Your assignment
Look at the entries below and reproduce them exactly.

|---|

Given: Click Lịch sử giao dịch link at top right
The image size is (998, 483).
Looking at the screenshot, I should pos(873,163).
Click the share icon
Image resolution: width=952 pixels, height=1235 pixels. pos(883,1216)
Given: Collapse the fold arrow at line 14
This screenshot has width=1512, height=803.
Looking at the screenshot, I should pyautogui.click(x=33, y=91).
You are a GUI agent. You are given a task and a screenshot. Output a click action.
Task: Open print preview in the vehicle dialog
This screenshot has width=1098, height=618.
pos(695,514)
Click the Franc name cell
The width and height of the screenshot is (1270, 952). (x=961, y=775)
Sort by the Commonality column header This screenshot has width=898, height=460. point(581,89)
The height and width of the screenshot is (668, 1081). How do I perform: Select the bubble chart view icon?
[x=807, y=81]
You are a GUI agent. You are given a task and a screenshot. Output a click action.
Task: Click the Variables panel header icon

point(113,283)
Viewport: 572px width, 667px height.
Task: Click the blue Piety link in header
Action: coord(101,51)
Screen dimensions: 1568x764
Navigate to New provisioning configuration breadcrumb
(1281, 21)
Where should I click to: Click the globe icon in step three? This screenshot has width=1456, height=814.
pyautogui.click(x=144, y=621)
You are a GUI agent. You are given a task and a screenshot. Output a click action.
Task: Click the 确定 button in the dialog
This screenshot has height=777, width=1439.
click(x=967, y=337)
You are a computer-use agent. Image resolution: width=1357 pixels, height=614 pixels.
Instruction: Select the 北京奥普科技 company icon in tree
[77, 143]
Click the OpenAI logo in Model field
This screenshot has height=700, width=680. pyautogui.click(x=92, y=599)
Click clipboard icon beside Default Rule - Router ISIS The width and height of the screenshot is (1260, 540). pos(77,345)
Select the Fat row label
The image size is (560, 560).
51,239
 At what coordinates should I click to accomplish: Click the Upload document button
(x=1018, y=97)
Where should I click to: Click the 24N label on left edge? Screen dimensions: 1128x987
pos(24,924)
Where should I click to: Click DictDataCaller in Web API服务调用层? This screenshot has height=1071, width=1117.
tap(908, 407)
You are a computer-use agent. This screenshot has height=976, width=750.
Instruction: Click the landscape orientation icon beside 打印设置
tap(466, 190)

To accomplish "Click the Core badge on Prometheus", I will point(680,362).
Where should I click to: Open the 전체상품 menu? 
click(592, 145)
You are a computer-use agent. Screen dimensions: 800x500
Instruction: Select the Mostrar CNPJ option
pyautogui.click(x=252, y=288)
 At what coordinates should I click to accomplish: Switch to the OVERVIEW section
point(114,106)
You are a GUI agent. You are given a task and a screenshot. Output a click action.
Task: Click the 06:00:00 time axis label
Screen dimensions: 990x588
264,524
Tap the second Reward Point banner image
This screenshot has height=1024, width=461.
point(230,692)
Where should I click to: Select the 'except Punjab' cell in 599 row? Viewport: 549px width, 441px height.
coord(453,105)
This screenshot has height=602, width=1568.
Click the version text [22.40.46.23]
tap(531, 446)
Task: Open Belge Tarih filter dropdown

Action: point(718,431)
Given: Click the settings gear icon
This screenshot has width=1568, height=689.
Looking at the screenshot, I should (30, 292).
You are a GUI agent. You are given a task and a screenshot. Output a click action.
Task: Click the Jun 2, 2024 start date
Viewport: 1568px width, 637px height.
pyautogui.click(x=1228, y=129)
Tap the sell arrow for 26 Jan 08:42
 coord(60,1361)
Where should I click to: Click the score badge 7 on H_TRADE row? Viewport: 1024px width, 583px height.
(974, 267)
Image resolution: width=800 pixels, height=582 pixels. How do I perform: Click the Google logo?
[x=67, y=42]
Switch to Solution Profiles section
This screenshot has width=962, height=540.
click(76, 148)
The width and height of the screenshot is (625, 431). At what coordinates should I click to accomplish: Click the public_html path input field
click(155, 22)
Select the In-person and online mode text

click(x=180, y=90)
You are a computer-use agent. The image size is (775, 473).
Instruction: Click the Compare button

|---|

Answer to the exercise
Given: Click Lịch sử giao dịch link at top right
The image size is (998, 483).
Looking at the screenshot, I should pos(873,163).
Click the share icon
Image resolution: width=952 pixels, height=1235 pixels. pos(883,1216)
Given: Collapse the fold arrow at line 14
This screenshot has width=1512, height=803.
Looking at the screenshot, I should pyautogui.click(x=33, y=91).
You are a GUI agent. You are given a task and a screenshot. Output a click action.
Task: Open print preview in the vehicle dialog
This screenshot has width=1098, height=618.
pos(695,514)
Click the Franc name cell
The width and height of the screenshot is (1270, 952). (x=961, y=775)
Sort by the Commonality column header This screenshot has width=898, height=460. point(581,89)
The height and width of the screenshot is (668, 1081). How do I perform: Select the bubble chart view icon?
[x=807, y=81]
You are a GUI agent. You are given a task and a screenshot. Output a click action.
Task: Click the Variables panel header icon

point(113,283)
Viewport: 572px width, 667px height.
Task: Click the blue Piety link in header
Action: coord(101,51)
Screen dimensions: 1568x764
Navigate to New provisioning configuration breadcrumb
(1281, 21)
Where should I click to: Click the globe icon in step three? This screenshot has width=1456, height=814.
pyautogui.click(x=144, y=621)
You are a GUI agent. You are given a task and a screenshot. Output a click action.
Task: Click the 确定 button in the dialog
This screenshot has height=777, width=1439.
click(x=967, y=337)
You are a computer-use agent. Image resolution: width=1357 pixels, height=614 pixels.
Instruction: Select the 北京奥普科技 company icon in tree
[77, 143]
Click the OpenAI logo in Model field
This screenshot has height=700, width=680. pyautogui.click(x=92, y=599)
Click clipboard icon beside Default Rule - Router ISIS The width and height of the screenshot is (1260, 540). pos(77,345)
Select the Fat row label
The image size is (560, 560).
51,239
 At what coordinates should I click to accomplish: Click the Upload document button
(x=1018, y=97)
Where should I click to: Click the 24N label on left edge? Screen dimensions: 1128x987
pos(24,924)
Where should I click to: Click DictDataCaller in Web API服务调用层? This screenshot has height=1071, width=1117.
tap(908, 407)
You are a computer-use agent. This screenshot has height=976, width=750.
Instruction: Click the landscape orientation icon beside 打印设置
tap(466, 190)

To accomplish "Click the Core badge on Prometheus", I will point(680,362).
Where should I click to: Open the 전체상품 menu? 
click(592, 145)
You are a computer-use agent. Screen dimensions: 800x500
Instruction: Select the Mostrar CNPJ option
pyautogui.click(x=252, y=288)
 At what coordinates should I click to accomplish: Switch to the OVERVIEW section
point(114,106)
You are a GUI agent. You are given a task and a screenshot. Output a click action.
Task: Click the 06:00:00 time axis label
Screen dimensions: 990x588
264,524
Tap the second Reward Point banner image
This screenshot has height=1024, width=461.
point(230,692)
Where should I click to: Select the 'except Punjab' cell in 599 row? Viewport: 549px width, 441px height.
coord(453,105)
This screenshot has height=602, width=1568.
Click the version text [22.40.46.23]
tap(531, 446)
Task: Open Belge Tarih filter dropdown

Action: point(718,431)
Given: Click the settings gear icon
This screenshot has width=1568, height=689.
Looking at the screenshot, I should (30, 292).
You are a GUI agent. You are given a task and a screenshot. Output a click action.
Task: Click the Jun 2, 2024 start date
Viewport: 1568px width, 637px height.
pyautogui.click(x=1228, y=129)
Tap the sell arrow for 26 Jan 08:42
 coord(60,1361)
Where should I click to: Click the score badge 7 on H_TRADE row? Viewport: 1024px width, 583px height.
(974, 267)
Image resolution: width=800 pixels, height=582 pixels. How do I perform: Click the Google logo?
[x=67, y=42]
Switch to Solution Profiles section
This screenshot has width=962, height=540.
click(76, 148)
The width and height of the screenshot is (625, 431). At what coordinates should I click to accomplish: Click the public_html path input field
click(155, 22)
Select the In-person and online mode text

click(x=180, y=90)
You are a computer-use agent. The image size is (775, 473).
Instruction: Click the Compare button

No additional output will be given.